The Turing Test for Commerce
Speaker: Puneet Mehta, msg.ai
- Demanding customers are no longer happy with the traditional interfaces (websites, apps, phone calls or email).
- Msg.ai provides a platform that leverages AI to reach the customer where he/she is in the format/device he/she demands. Msg.ai provides Conversational AI for Marketing, Commerce and Customer Service.
- Conversational AI has improved tremendously and can provide a compelling solution and can scale
- Three demos on how companies like Aflac are leveraging bots.
Meet the Experts: Apache Kafka
- Dong Lin, Senior Software Engineer, LinkedIn
- Xinyu Liu, Staff Software Engineer, LinkedIn
- Prateek Maheshwari, Staff Software Engineer, LinkedIn
Meet the Experts: Data Visualization
- Morgane Ciot, Data Visualization Engineer, DataRobot
- Nicholas Watts, Software Developer, DataRobot
The Economic Impact of the Machine Learning Revolution
Speaker: Nick Beim, Partner, Venrock
- What is the current state of the Machine Learning revolution? Broadly, the Machine Learning innovation boom is going into three buckets:
- Development of new platforms (e.g. disease diagnosis)
- Optimization of applications (e.g. TensorFlow)
- Development of new applications (e.g. Translation / Reasoning)

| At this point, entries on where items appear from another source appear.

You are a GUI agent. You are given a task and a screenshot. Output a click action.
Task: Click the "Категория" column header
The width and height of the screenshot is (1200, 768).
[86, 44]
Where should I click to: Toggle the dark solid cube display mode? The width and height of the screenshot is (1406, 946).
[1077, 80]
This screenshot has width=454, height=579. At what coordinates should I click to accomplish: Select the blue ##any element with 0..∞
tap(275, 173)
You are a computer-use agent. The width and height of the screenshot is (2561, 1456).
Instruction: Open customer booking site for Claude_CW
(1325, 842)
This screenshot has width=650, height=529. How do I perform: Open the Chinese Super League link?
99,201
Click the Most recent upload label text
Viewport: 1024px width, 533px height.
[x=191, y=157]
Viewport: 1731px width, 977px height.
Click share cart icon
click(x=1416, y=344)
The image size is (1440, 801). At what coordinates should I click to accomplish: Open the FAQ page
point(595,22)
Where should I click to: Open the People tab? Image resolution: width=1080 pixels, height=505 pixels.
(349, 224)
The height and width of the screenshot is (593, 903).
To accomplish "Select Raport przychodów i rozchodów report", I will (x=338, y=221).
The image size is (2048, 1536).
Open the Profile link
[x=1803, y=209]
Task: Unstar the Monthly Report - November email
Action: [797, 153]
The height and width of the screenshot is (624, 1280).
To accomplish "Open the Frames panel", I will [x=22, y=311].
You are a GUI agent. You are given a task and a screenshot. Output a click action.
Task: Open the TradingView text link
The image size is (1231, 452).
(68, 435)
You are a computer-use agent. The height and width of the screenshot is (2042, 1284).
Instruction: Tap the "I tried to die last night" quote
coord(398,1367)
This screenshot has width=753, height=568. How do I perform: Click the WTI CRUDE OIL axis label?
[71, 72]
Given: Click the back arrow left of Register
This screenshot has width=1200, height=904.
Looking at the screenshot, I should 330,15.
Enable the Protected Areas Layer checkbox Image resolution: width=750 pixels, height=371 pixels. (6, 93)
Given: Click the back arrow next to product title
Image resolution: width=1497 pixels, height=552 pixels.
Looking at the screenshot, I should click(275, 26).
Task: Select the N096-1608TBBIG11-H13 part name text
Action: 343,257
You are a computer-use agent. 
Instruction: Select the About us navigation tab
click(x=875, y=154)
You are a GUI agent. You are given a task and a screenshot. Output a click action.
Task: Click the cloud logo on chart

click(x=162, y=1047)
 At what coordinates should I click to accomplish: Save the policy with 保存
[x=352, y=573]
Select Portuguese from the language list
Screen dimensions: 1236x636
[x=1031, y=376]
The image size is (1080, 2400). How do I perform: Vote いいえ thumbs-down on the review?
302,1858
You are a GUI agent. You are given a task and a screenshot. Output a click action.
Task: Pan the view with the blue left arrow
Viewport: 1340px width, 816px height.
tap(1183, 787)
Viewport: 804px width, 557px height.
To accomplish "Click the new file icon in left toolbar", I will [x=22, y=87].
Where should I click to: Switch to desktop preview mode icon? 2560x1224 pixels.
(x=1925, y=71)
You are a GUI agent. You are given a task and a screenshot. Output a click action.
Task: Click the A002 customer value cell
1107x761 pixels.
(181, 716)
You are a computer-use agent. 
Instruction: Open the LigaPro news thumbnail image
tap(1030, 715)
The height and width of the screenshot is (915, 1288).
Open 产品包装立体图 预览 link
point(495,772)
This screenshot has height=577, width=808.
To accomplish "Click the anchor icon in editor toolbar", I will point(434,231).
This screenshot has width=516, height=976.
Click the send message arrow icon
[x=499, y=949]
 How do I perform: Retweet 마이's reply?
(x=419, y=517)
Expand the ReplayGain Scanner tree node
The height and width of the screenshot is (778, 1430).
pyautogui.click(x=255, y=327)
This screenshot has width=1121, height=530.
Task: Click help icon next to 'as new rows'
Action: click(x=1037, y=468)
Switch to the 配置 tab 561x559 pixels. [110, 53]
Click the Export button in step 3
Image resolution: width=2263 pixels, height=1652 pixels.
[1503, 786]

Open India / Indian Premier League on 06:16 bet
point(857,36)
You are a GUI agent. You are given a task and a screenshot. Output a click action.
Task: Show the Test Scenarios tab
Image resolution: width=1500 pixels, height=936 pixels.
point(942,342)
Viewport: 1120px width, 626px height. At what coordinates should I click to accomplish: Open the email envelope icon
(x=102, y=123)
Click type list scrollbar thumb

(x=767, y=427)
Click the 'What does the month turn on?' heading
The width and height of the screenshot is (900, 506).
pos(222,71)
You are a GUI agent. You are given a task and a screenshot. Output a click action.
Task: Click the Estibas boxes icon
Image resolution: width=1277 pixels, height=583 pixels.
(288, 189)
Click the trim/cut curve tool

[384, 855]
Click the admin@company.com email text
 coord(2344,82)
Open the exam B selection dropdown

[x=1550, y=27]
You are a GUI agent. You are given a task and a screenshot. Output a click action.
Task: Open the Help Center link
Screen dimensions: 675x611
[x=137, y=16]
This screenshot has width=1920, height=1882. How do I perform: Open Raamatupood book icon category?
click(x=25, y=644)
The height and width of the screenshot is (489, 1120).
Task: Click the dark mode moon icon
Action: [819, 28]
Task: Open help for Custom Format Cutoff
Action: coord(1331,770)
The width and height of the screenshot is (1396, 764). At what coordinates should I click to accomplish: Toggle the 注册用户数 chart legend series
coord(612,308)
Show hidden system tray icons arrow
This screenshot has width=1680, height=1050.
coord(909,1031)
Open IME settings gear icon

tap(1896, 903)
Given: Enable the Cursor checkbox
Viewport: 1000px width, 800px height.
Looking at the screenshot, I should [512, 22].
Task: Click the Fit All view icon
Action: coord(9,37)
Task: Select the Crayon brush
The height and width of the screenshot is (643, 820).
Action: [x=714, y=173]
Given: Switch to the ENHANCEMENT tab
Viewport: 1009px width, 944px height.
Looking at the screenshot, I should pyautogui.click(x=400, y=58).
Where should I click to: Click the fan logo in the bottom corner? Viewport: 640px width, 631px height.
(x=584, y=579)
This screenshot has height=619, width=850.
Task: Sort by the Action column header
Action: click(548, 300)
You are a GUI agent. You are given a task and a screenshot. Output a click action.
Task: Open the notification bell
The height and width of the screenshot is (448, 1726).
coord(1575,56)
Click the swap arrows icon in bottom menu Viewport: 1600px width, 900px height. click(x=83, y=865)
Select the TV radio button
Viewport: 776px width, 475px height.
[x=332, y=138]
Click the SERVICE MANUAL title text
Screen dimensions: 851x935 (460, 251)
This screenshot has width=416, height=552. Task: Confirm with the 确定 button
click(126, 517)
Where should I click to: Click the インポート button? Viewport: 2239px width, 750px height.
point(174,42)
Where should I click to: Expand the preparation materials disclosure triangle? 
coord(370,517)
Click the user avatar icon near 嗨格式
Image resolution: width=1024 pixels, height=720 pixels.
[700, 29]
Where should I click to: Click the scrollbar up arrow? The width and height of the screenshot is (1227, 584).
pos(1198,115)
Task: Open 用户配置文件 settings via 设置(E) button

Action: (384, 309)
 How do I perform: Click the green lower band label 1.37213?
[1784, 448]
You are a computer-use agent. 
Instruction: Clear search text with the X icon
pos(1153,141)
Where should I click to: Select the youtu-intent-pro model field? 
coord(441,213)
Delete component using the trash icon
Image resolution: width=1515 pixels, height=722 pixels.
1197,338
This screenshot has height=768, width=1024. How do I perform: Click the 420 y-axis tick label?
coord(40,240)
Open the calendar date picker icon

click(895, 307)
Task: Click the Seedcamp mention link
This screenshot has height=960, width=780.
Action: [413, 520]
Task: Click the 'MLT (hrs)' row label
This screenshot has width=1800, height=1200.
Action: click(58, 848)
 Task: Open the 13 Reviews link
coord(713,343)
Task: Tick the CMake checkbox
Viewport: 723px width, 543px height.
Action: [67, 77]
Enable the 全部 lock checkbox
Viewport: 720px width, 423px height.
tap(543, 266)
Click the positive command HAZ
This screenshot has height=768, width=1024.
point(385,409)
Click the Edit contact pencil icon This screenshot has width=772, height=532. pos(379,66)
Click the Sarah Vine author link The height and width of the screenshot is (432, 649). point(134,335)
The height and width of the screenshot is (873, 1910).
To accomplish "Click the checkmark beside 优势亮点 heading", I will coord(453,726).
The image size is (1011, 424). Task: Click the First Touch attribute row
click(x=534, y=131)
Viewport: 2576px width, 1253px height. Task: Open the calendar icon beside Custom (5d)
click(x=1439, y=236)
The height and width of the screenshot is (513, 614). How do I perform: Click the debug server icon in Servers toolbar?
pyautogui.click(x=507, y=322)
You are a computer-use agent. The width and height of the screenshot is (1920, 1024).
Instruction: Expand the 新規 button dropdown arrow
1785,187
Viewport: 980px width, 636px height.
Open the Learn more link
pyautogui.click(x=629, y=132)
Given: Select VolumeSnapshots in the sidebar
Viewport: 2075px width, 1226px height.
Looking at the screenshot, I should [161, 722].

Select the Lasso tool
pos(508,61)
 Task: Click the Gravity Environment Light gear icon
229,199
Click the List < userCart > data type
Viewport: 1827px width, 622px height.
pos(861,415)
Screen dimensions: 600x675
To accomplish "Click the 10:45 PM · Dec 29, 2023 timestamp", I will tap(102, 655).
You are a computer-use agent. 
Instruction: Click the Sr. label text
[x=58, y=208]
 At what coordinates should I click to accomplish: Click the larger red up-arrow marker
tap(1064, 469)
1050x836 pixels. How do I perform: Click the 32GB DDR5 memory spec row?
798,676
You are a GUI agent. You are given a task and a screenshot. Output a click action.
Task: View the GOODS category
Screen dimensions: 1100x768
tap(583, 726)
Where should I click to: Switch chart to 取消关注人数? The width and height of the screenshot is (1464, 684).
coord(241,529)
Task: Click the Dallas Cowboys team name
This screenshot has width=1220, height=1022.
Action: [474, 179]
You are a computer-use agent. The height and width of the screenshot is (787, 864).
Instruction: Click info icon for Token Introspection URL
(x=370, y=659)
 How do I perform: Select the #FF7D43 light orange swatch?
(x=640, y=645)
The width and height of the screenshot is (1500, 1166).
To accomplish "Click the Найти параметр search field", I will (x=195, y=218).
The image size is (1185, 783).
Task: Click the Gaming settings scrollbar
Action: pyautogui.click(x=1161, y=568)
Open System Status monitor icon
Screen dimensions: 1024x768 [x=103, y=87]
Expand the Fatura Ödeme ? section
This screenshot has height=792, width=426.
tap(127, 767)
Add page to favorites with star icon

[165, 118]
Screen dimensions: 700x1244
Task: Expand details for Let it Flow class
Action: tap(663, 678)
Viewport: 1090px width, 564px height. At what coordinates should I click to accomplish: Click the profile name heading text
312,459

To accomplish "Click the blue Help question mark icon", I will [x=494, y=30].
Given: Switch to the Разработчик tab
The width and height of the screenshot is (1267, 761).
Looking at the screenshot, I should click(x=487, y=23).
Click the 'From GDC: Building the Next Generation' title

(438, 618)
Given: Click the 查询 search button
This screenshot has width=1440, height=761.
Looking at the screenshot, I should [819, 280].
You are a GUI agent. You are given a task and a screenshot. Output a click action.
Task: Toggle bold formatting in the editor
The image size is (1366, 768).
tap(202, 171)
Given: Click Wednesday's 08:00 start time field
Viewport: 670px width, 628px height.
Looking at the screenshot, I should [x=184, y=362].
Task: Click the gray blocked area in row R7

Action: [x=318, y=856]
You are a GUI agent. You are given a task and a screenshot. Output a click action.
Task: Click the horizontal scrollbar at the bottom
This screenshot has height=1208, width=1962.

- The barbell effect of machine learning, to quote Nick:
- On one hand, it will “… democratize basic intelligence through the commoditization and diffusion of services into software.” This will have enormous economic impact, but offer lesser opportunities for startups. One possibility is to come up with new creative services that leverage the open sources to generate value.
- “On the other, it will concentrate higher-order intelligence in the hands of a relatively small number of incumbents that control the lion’s share of their industry’s data.” There is a chance here for startups to “develop Machine Learning driven services in partnership with large incumbents based on the incumbents’ data.” Say, a startup teams up with John Deere to generate customized insights from all the data that John Deere equipment is collecting.